• [Tasks]
1. Condense the paragraph of the Easter sermon that begins "But I think there is a deeper fear" into a shorter version or a list, keeping its main facts.
2. Pick up the Easter sermon from the point where it stops and carry it further.

Our Lord Jesus called us to follow his path of suffering for the sake of the world, and that frightens us even more than death sometimes: when we meet him, risen, he calms our fears by showing us where that path ultimately goes, and how he goes with us.
Pr. Joseph G. Crippen, the Resurrection of Our Lord, year A; texts: Matthew 28:1-10 (with reference to John 13 and Psalm 27:1)
Sisters and brothers in Christ, grace to you, and peace in the name of the Father, and of the + Son, and of the Holy Spirit. Amen
“Do you know what I have done to you?” On Thursday we heard Jesus say this to his disciples. Do you know what I have done to you? He had just washed their feet, obviously. But he had a deeper question: did they understand this? So he went on, “I have set you an example. You call me Teacher and Lord, and I am, but I have just served you. This is the example. This is now what you are called to do. As I have loved you, so you should love one another.”
When the women came to the tomb, first the angel, and later Jesus, said, “Do not be afraid.” But only minutes after those words on Thursday, Jesus also had to say, “Do not be afraid.”
Do you understand why? The women were afraid at the tomb; why? Because of the rolled away stone, the angel from heaven? Probably. The guards were afraid, so much so that they were paralyzed on the ground, as if they were dead.
But I think there is a deeper fear at play for disciples of our Lord Jesus to which we need our Lord to speak. The women came to the tomb to pay respects to their dead Master, and may or may not have remembered he promised he would rise from the dead. But what they did know was this: he had intentionally taken the path that led to his death. He was no victim, he chose this way. Whatever happened afterward. And they knew that he had also clearly, openly called them, commanded them even, that if they were to follow him, this was their path as well.
Now do you see, sisters and brothers, why we, who are also disciples of this crucified Lord, might be afraid? Why we might deeply need to hear our Lord’s comforting voice on the road of our lives?

• [Data segment]

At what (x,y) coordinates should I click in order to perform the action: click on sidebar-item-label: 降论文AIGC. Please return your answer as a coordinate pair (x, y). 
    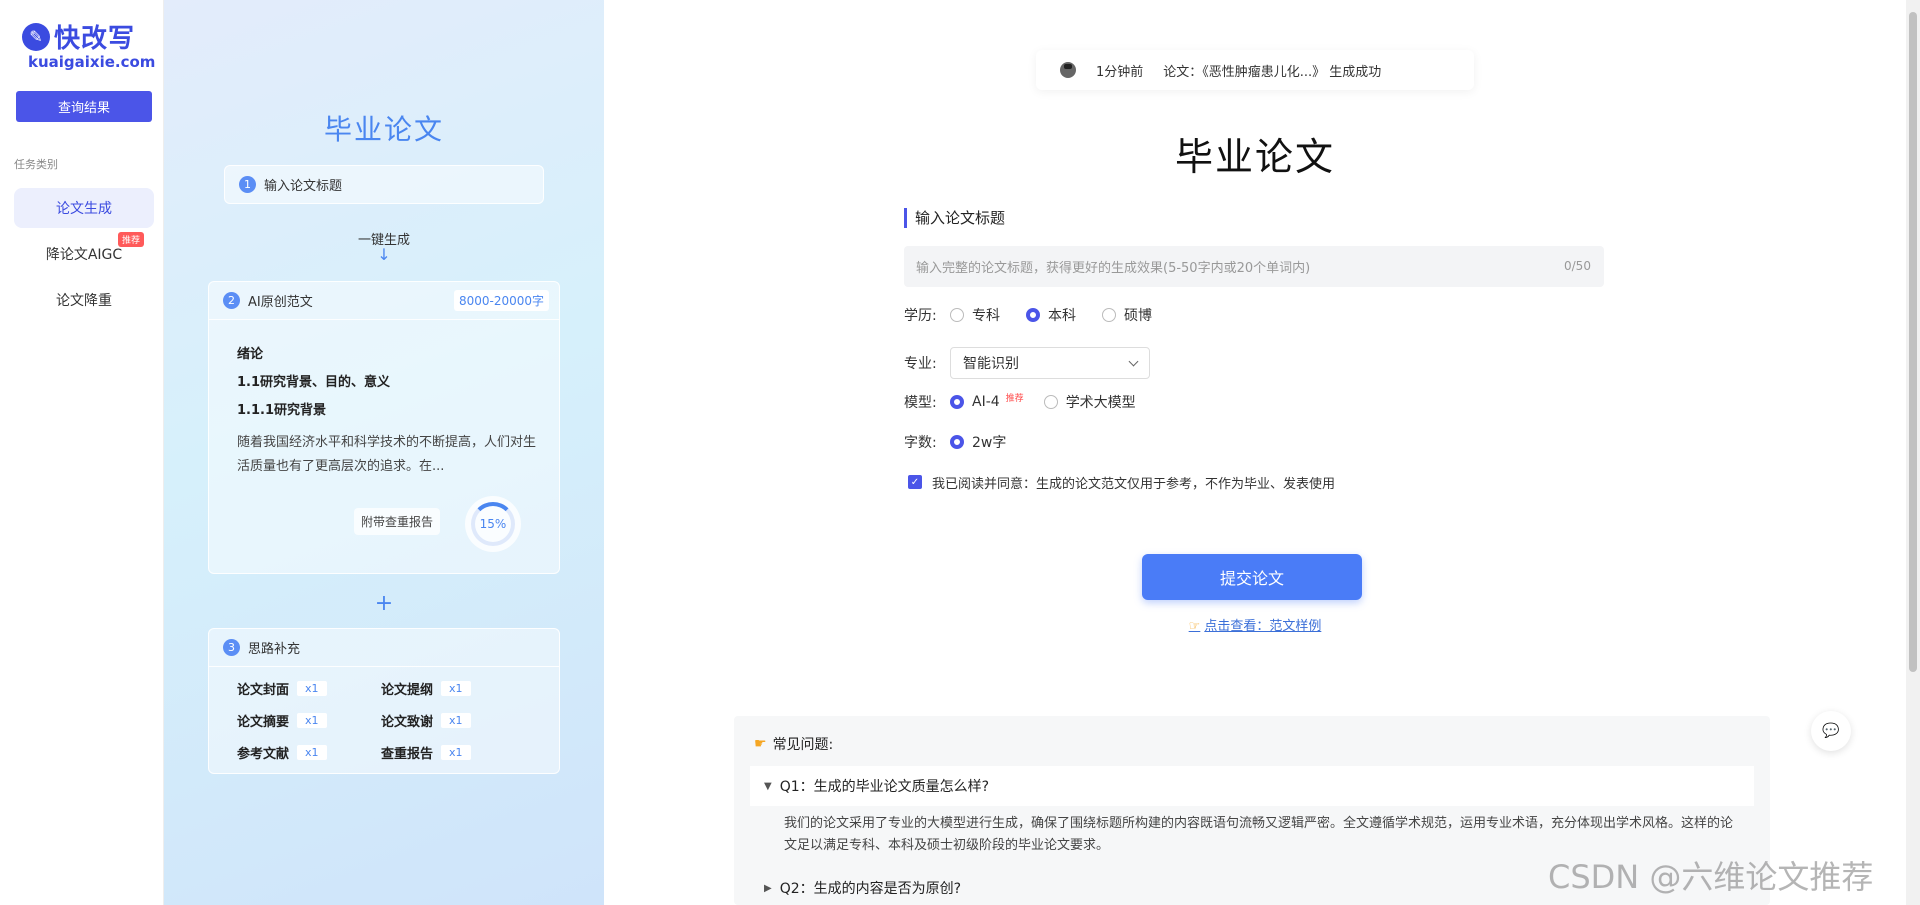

• [Answers in order]
1. Disciples of Jesus face a deeper fear that needs his word. The women came to the tomb to honor their dead Master, perhaps without recalling his promise to rise. They did know that he had chosen the path to his death deliberately and was no victim. They also knew he had openly commanded them to follow that same path.

2.
We return to Thursday and Friday and Saturday, to the Great Three Days (which actually conclude tonight at sundown), so that we can fully understand this day, this morning. And what comes next.
This path of Jesus, this chosen way he takes, the example he sets before us, is central to all the imagery of the Three Days. Did you ever notice that all our images of the faithful path we see in these days involve loss?
Jesus on his knees, washing the feet of his disciples and saying, “do this.” Lose your dignity and pride, get on your knees and serve each other.
Jesus giving bread and wine and tying it to his body and blood, to his death. So every time we celebrate the meal, as Paul told us Thursday, we “proclaim the Lord’s death until he comes.” Every Eucharist speaks of his sacrifice, is shaped by this image.
Jesus in the garden that night, doing the Father’s will. Setting aside what he wants, his way, and willingly choosing his Father’s way.
Friday’s cross is a massive image of loss, but remember the truth of the Gospels: this was a chosen path; this is in fact the very place where Jesus begins to rule in truth, as King of the world. His rule will be found in giving up of power and dominance, so Jesus gives up all use of power, forbidding the angel armies and Peter to intervene. His rule will be found in losing oneself for the sake of others, of entering suffering and death to redeem all, so Jesus is, on the humiliating cross of Rome, declared King by his enemies.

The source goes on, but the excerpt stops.